Did Van Gogh want to be called a post-impressionist, or was he just trying to paint? I think about the Lost Generation. I wonder what came first. Was the remark why they became legends, or were they simply remarkable enough to warrant being called something? To me, it is the latter, but I often ask what makes us, then? And who would decide what to call this generation, and which is more important, which remark would stick long enough to define those like me? I know there are others like me, even if I have come across only a couple of them.

I wonder what we have to say, or perhaps, in our case, what we must omit. We are a generation gliding across the line that separates distraction and focus. Our art is to omit a plethora of information at our fingertips. Years from now, if these bits of data remain and stand the test of time, a historian and part-time connoisseur of art and literature with tenure at a cushy university will call us something. Until then, we must take this noise and turn all eyes away from it. I know there are others who wish for a simpler world and, when they can’t find it, turn to the blank canvas or a page. It pains me to admit how I have rarely come across artists I have natural, genuine respect for, for no one does it for the sole purpose of doing it, no one indulges in it, no one obsesses over it. It does not matter when I write; I am thinking about it for the entire day.

I went for coffee with someone a while ago, and when I told them I was a writer, they told me they also liked to write in their free time. From that point on, I did not listen to a single word they had to say, for that told me enough about what they were not, and it told me all I needed to know about how much, or in this case, how little, they would understand me, and which is more important, how I live. I do not yet know what will become of me or these words, but some moments are filled with sheer disappointment of not being born a while later or, in this case, much earlier.
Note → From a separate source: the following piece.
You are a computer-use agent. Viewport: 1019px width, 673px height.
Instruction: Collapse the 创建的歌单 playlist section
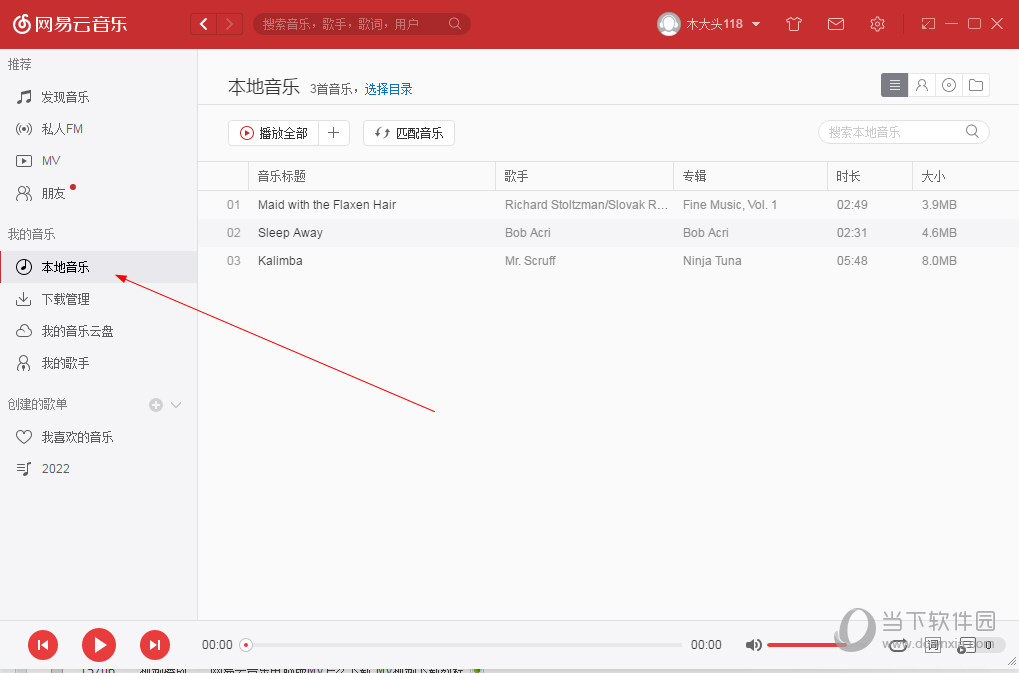tap(174, 404)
To be out of synch with your own times—a terrible ailment. I wonder how many writers felt it. I wonder if they found a way around it. It gets terribly lonely much too often than it should.

Bookmark #459

Everything that once seems impossible to forget can very well be forgotten. It is not a thorn to remove but a mist that fades, giving way to a clearer landscape. You do not simply dislodge an unpleasant moment or a sour event in life. You let it fade away as more things come into the picture—more detail and colour. And how do you forget something that never happened? Something you only imagined into reality? You wait. That is what you must do. You must wait for time to pass. The fog always clears, and the view after is always one to look at. You must bear with it and wait for the haze to dissipate. Heaven awaits beyond the veil of all that you must let pass. There is impermanence in all things. Nothing is for certain; no moment is final. As long as you’re breathing, there will always be a natural succession to every moment. Every second follows another.

Life is but a series of veils, lifting over and over to reveal something else beneath, like a painting within a painting, like Matryoshka dolls; there is always something within, and slowly, it makes itself known. As the veil of the past lifts, joy engulfs everything else, and this too is a veil. It will lift to reveal what it reveals. What is it? I do not know. To worry about things before they arrive ensures twofold regret. Imagination can never truly predict what comes our way; to imagine the future is to stop looking at the present. Worry ensures the loss of both what is here and what shall come. Why put yourself through all that misery? A city is as beautiful cloudy, and misty as it is under the warm summer sun. To prefer one over the other does nothing but limit the human experience.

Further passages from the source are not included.